The church’s concerns about Modernism and dissent in the 19th and early 20th centuries prompted some of its most polemical encyclicals, including Gregory XVI’s 1832 “Mirari Vos” and 1834 “Singulari Nos” (which condemned freedom of the press and the separation of church and state), Pope Pius IX’s 1864 “Quanta Cura” (which was accompanied by the original “Syllabus of Errors”) and Pope Pius X’s 1907 “Pascendi Dominici Gregis.”

Perhaps the most well-known encyclical of the last two centuries is Pope Paul VI’s 1968 “Humanae Vitae,” which upheld the church’s prohibition on artificial birth control. Hailed as prophetic by its defenders, the encyclical was also met with consternation from a number of bishops of the world. More significantly, it encountered widespread resistance from the laity—a 2023 study estimated that more than 90 percent of U.S. Catholics have used artificial birth control at some point. In this sense, the encyclical raised a question that has long lurked beneath church declarations: If the sense of the faithful (“sensus fidelium”) runs counter to the teaching of the Vatican, can that teaching be considered to be “received”? And if it is not received, is it a valid teaching at all?

A step down from encyclicals tends to drop one more into the weeds when it comes to the level of authority the remaining kinds of Vatican documents have—and how they relate to one another. But at the top of the heap in this grouping are apostolic exhortations.

Apostolic exhortations

An apostolic exhortation does not typically attempt to define doctrine but instead serves as an encouragement of a specific community toward a certain goal or practice. Probably the most influential in the post-Vatican II era was Paul VI’s 1975 exhortation on evangelization, “Evangelii Nuntiandi.” Pope Francis has also used apostolic exhortations as vehicles to advance some of the central themes of his papacy, including 2013’s “Evangelii Gaudium,” 2016’s “Amoris Laetitia,” 2020’s post-synodal exhortation “Querida Amazonia” and the follow-up to “Laudato Si’,” 2023’s “Laudate Deum.”

Apostolic letters

Apostolic letters are normally used to address important issues of governance and administration that don’t rise to the level of needing an apostolic constitution. Many “motu proprio” decrees (defined below) are promulgated in apostolic letters.

Declarations

A declaration is typically used by popes and Vatican dicasteries to clarify or modify existing church law. This can sometimes entail the study of particular church practices, such as the 2023 declaration “Fiducia Supplicans,” in which the Dicastery for the Doctrine of the Faith laid out particular circumstances in which pastoral blessings could be offered to people in irregular marital situations.
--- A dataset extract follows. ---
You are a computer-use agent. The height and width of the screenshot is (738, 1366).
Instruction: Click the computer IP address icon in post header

Note that while declarations are usually released by a Vatican dicastery, they are still signed by the pope.

‘Motu proprio’ decrees and letters

A decree (or apostolic letter) issued “motu proprio” is one issued by the pope on his own authority and initiative. Usually more concerned with church law and practice than with doctrine, they are often used by popes to tweak church law or extend privileges to a particular person or group. The two most famous “motu proprio” examples in recent years were Pope Benedict XVI’s 2007 “Summorum Pontificum,” loosening restrictions on the celebration of the Traditional Latin Mass, and Pope Francis’ 2021 “Traditionis Custodes,” which placed new restrictions on such celebrations and affirmed the current post-1970 liturgy as normative for the church.

The rest

What lies beneath this second grouping of authoritative documents? Allocutions. Decretal letters. Responses to dubia. Notifications. Monita. Notes. Apostolic briefs. What lies beneath that? Papal audiences, both formal and informal. Books about Jesus. Homilies. Interviews. Off-the-cuff remarks on airplanes.

Except, that is, when the pope offers praise and encouragement to journalists. Then he is most certainly speaking ex cathedra.